Recently, it has been shown that neural networks not only approximate the ground-state wave functions of a single molecular system well but can also generalize to multiple geometries. While such generalization significantly speeds up training, each energy evaluation still requires Monte Carlo integration which limits the evaluation to a few geometries. In this work, we address the inference shortcomings by proposing the Potential learning from ab-initio Networks (PlaNet) framework, in which we simultaneously train a surrogate model in addition to the neural wave function. At inference time, the surrogate avoids expensive Monte-Carlo integration by directly estimating the energy, accelerating the process from hours to milliseconds. In this way, we can accurately model high-resolution multi-dimensional energy surfaces for larger systems that previously were unobtainable via neural wave functions.

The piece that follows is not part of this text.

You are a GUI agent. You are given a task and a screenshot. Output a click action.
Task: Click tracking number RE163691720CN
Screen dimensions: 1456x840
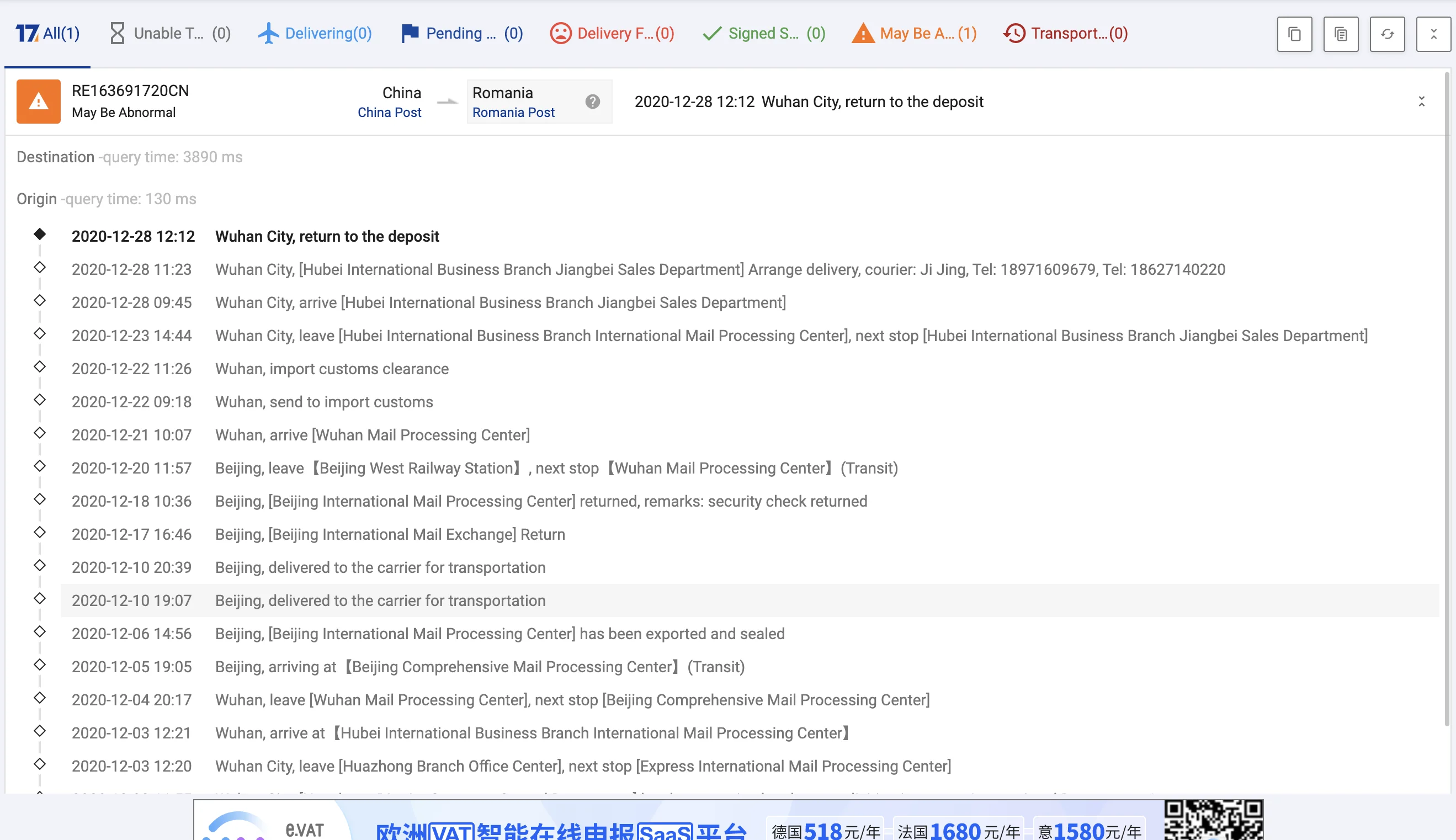[x=130, y=91]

Finally, we explore an additional inductive bias by introducing physically-motivated restricted neural wave function models. We implement such a function with several additional improvements in the new PESNet++ model. In our experimental evaluation, PlaNet accelerates inference by 7 orders of magnitude for larger molecules like ethanol while preserving accuracy. Compared to previous energy surface networks, PESNet++ reduces energy errors by up to 74%.

翻译：近期研究表明，神经网络不仅能近似单一分子系统的基态波函数，还能泛化至多种几何构型。尽管这种泛化显著加速训练过程，但每次能量评估仍需蒙特卡洛积分，这限制了其仅能应用于少数几何构型。本研究针对推理缺陷，提出从头算网络势学习（PlaNet）框架，在神经波函数之外同步训练代理模型。推理时，代理模型通过直接估算能量避免高耗时的蒙特卡洛积分，将过程从数小时加速至毫秒级。由此，我们可精确建模以往神经波函数无法实现的大规模系统的高分辨率多维势能面。最后，通过引入物理驱动的受限神经波函数模型，我们探索了额外的归纳偏置。在新模型PESNet++中，我们通过多项改进实现了此类函数。实验评估显示，PlaNet在保持精度的前提下，对乙醇等较大分子的推理速度提升了7个数量级。相较于以往势能面网络，PESNet++将能量误差降低达74%。